Resultados e discussão Nos materiais analisados, o autoexame ginecológico é apresentado como uma prática de extrema importância para o desenvolvimento do autoconhecimento e do autocuidado, permitindo também que se exerça maior protagonismo na gestão da própria saúde. Além de ensinar o passo a passo do autoexame, os materiais geralmente compartilham detalhes sobre anatomia e fisiologia dos órgãos reprodutivos, além de abordar sinais que poderiam indicar questões de saúde. A autonomia seria um meio para “retomar” a agência sobre a própria saúde, transformando, no processo, não só a relação com o próprio corpo mas também com uma forma de conhecimento que, sob a perspectiva de uma Ginecologia “convencional”, ficaria restrito ao profissional de saúde (sobretudo à pessoa médica). Com autoconhecimento e a apropriação do conhecimento médico-científico ginecológico seria possível, por exemplo, buscar subverter a relação médico-paciente como uma relação de poder desigual na qual a paciente/usuária é colocada na posição de objeto sobre o qual as intervenções são realizadas. Nesse sentido, ter acesso a boas informações e conhecer o seu “normal” em relação à saúde seriam ferramentas transformadoras, adquiridas a partir do autoexame. Através do acesso a esses conhecimentos e saberes seria possível tomar decisões de modo consciente sobre o próprio corpo e a própria saúde. Outra ferramenta importante é o espéculo, instrumento que foi criado no contexto de desenvolvimento da Ginecologia como especialidade médica a partir de sua relação com o colonialismo e o racismo. Entretanto, apesar desse histórico e de ser uma ferramenta costumeiramente utilizada pelas pessoas médicas nos exames ginecológicos de rotina, esse instrumento é apresentado nos materiais, no contexto do autoexame, como uma tecnologia feminista. É, então, apropriado pelo ativismo das ginecologias críticas e ressignificado como um instrumento que permite acessar o conhecimento sobre o próprio corpo.

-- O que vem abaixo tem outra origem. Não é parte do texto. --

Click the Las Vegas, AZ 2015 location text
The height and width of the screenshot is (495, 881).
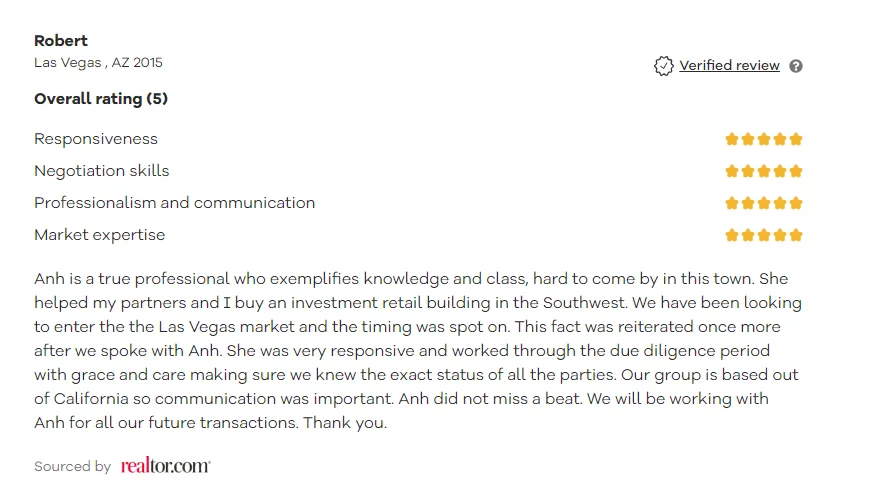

Conclusões/Considerações finais O autoexame ginecológico é um dos pilares dos ativismos de ginecologia crítica. É também uma prática que tensiona certos preceitos estabelecidos associados a um sistema de práticas médicas “convencionais” e estabelecidas. No ponto de vista adotado nos materiais analisados, a autonomia constitui um tensionamento importante quando pensamos sobre o modo como o sistema médico ou a Medicina “convencional” opera. No entanto, não se trata de uma recusa desse sistema ou mesmo do conhecimento médico-científico. No material, fica claro que o autoexame não deve substituir consultas médicas nem visa dispensar aconselhamento profissional. Há a ressignificação de determinados saberes, práticas e objetos, reapropriados e praticados sob uma perspectiva mais alinhada aos feministas, ou seja, que visa tornar acessíveis informações importantes, com base na autonomia e no autoconhecimento. Nessa perspectiva, o autoexame ginecológico pode ser compreendido como um modo de retomar o protagonismo em relação à própria saúde.